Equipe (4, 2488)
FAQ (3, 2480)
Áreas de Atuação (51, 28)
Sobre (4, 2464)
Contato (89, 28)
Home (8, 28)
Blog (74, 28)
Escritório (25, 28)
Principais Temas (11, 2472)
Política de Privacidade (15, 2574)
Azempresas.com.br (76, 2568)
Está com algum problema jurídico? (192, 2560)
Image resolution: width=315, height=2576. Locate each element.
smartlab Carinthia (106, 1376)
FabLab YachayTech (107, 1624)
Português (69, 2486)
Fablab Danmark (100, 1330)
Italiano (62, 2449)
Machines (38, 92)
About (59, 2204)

========================================

Activity
Write out the lines of the records exactly, starting at the one holding "Política de Privacidade (15, 2574)" and ending with the last line, and include no others.

Answer box
Política de Privacidade (15, 2574)
Azempresas.com.br (76, 2568)
Está com algum problema jurídico? (192, 2560)
Image resolution: width=315, height=2576. Locate each element.
smartlab Carinthia (106, 1376)
FabLab YachayTech (107, 1624)
Português (69, 2486)
Fablab Danmark (100, 1330)
Italiano (62, 2449)
Machines (38, 92)
About (59, 2204)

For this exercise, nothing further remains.